>>>>
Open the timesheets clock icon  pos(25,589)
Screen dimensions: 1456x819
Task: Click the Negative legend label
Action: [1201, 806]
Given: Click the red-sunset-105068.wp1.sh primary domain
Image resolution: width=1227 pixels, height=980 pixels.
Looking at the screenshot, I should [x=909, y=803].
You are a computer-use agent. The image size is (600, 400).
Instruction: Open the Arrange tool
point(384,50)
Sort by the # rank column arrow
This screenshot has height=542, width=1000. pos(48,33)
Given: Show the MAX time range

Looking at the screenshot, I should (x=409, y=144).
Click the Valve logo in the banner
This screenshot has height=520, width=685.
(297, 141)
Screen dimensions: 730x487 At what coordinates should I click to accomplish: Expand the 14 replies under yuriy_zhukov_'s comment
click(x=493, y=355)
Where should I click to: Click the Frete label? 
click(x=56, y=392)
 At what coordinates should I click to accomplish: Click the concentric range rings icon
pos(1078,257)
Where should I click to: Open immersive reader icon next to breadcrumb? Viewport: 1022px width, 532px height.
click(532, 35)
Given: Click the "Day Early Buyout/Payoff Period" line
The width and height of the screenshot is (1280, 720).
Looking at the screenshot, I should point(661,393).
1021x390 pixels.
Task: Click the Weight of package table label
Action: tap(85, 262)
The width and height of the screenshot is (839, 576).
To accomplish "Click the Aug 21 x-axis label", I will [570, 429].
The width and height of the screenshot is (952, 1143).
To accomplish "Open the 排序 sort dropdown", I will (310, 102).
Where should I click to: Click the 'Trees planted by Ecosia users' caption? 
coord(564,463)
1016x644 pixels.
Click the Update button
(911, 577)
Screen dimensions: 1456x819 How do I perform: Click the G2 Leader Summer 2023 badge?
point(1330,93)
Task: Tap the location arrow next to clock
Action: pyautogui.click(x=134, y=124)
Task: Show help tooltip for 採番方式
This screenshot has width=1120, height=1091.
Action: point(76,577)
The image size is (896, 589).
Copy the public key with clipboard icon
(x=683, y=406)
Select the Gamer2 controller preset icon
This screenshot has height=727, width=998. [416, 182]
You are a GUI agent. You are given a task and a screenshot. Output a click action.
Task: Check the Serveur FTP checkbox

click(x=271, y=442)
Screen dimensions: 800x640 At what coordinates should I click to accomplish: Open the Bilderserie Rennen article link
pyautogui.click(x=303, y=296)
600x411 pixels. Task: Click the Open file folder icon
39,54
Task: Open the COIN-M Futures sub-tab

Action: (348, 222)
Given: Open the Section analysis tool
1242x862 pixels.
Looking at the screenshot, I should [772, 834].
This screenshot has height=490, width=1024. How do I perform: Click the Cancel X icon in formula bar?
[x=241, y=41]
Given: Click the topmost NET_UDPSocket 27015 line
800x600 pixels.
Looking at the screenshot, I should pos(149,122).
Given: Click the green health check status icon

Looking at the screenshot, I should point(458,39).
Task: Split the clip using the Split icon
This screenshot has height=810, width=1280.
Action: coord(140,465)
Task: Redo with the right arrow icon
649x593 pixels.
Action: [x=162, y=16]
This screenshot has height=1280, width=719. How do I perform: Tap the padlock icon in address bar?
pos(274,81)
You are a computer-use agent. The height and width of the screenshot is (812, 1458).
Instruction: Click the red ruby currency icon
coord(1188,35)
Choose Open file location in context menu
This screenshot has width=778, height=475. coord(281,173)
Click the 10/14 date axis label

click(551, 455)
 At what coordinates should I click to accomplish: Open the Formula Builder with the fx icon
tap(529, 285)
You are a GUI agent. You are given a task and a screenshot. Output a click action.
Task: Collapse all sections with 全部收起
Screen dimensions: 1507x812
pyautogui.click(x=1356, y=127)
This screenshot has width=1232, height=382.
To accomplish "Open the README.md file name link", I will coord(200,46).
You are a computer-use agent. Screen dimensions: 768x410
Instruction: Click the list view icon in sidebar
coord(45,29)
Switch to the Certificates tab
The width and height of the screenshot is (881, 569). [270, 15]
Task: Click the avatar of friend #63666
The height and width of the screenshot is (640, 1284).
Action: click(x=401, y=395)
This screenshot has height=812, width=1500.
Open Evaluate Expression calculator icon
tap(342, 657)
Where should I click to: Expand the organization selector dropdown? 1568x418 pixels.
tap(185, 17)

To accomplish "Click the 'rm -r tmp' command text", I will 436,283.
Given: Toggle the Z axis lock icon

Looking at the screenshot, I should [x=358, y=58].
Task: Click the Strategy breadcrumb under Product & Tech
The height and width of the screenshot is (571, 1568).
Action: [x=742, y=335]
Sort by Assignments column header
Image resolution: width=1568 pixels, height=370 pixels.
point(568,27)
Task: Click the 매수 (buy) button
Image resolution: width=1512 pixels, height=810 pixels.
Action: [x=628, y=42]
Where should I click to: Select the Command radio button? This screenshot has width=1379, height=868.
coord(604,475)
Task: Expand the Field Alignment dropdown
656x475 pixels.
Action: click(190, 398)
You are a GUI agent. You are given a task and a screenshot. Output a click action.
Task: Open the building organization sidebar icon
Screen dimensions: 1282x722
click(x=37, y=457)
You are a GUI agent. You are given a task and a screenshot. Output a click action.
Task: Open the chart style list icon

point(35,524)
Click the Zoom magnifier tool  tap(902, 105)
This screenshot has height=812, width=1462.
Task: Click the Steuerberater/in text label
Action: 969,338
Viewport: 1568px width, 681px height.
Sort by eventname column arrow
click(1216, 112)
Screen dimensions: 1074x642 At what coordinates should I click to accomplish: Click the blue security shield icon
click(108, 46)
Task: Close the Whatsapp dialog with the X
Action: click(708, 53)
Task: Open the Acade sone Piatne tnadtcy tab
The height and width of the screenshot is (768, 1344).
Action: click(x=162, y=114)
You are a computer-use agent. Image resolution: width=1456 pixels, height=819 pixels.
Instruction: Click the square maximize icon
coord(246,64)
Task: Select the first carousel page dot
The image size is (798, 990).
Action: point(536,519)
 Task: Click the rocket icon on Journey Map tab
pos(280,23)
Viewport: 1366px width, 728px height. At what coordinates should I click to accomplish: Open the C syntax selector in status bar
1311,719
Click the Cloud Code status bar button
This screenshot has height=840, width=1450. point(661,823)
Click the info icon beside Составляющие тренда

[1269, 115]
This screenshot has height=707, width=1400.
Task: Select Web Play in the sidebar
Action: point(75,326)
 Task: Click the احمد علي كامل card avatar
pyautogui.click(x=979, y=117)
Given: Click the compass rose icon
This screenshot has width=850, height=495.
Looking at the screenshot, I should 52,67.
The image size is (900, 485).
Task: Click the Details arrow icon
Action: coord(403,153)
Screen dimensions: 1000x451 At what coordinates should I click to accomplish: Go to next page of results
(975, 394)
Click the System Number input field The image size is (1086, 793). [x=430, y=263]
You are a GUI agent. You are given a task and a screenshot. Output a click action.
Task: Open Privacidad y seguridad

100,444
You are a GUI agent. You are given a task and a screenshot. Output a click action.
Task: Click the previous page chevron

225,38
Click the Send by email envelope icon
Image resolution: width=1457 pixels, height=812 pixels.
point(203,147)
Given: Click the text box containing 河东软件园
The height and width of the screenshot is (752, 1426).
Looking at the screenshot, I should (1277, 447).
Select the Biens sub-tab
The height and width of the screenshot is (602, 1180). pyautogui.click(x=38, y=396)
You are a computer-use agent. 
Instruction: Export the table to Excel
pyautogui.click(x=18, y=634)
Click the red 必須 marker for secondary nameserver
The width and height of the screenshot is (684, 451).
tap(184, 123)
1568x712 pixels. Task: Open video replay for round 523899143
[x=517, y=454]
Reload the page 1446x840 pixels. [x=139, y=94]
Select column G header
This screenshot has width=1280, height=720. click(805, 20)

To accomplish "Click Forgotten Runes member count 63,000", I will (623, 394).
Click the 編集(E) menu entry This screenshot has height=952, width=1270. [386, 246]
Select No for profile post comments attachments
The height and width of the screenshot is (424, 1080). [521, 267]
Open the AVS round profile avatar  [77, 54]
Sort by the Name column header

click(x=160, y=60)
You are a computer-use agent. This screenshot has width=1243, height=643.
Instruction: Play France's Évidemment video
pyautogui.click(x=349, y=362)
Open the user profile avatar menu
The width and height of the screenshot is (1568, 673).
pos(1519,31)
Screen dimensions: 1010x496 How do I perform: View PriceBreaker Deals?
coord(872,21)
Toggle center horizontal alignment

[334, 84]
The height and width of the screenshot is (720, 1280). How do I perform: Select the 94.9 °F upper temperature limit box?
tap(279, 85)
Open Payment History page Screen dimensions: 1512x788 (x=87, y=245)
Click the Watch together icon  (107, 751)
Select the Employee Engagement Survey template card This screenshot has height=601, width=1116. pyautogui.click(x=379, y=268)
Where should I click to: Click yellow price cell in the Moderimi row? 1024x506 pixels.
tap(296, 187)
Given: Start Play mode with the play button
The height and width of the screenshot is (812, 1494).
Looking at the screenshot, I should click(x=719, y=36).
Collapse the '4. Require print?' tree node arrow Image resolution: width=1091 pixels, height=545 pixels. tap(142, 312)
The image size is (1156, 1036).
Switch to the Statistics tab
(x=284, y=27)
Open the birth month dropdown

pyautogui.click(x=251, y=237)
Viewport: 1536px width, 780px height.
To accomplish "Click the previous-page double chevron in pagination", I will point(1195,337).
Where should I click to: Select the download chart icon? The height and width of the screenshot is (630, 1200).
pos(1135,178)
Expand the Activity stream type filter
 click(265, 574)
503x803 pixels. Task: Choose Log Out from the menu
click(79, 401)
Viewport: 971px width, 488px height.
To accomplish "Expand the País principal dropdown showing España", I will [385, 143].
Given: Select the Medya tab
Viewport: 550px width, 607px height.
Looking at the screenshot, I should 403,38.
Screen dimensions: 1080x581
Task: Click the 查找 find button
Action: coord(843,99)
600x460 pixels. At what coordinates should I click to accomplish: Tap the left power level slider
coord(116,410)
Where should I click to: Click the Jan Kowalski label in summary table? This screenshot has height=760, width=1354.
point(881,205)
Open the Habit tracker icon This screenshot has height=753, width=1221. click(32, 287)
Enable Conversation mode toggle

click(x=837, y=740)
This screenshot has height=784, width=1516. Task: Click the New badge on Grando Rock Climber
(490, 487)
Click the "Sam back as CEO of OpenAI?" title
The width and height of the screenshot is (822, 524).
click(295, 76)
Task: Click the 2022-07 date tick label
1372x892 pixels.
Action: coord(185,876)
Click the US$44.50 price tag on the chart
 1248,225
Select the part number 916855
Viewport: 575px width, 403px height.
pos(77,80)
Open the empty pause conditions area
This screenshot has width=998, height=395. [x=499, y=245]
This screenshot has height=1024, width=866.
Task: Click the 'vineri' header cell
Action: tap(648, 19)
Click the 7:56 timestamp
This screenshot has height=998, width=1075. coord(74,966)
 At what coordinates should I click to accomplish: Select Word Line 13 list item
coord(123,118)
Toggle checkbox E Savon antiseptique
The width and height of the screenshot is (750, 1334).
<<<<
### What you will do:
Output the lines of the material exactly, from the line containing "Expand the Activity stream type filter" down to the last line.

### Result of the task:
Expand the Activity stream type filter
 click(265, 574)
503x803 pixels. Task: Choose Log Out from the menu
click(79, 401)
Viewport: 971px width, 488px height.
To accomplish "Expand the País principal dropdown showing España", I will [385, 143].
Given: Select the Medya tab
Viewport: 550px width, 607px height.
Looking at the screenshot, I should 403,38.
Screen dimensions: 1080x581
Task: Click the 查找 find button
Action: coord(843,99)
600x460 pixels. At what coordinates should I click to accomplish: Tap the left power level slider
coord(116,410)
Where should I click to: Click the Jan Kowalski label in summary table? This screenshot has height=760, width=1354.
point(881,205)
Open the Habit tracker icon This screenshot has height=753, width=1221. click(32, 287)
Enable Conversation mode toggle

click(x=837, y=740)
This screenshot has height=784, width=1516. Task: Click the New badge on Grando Rock Climber
(490, 487)
Click the "Sam back as CEO of OpenAI?" title
The width and height of the screenshot is (822, 524).
click(295, 76)
Task: Click the 2022-07 date tick label
1372x892 pixels.
Action: coord(185,876)
Click the US$44.50 price tag on the chart
 1248,225
Select the part number 916855
Viewport: 575px width, 403px height.
pos(77,80)
Open the empty pause conditions area
This screenshot has width=998, height=395. [x=499, y=245]
This screenshot has height=1024, width=866.
Task: Click the 'vineri' header cell
Action: tap(648, 19)
Click the 7:56 timestamp
This screenshot has height=998, width=1075. coord(74,966)
 At what coordinates should I click to accomplish: Select Word Line 13 list item
coord(123,118)
Toggle checkbox E Savon antiseptique
The width and height of the screenshot is (750, 1334).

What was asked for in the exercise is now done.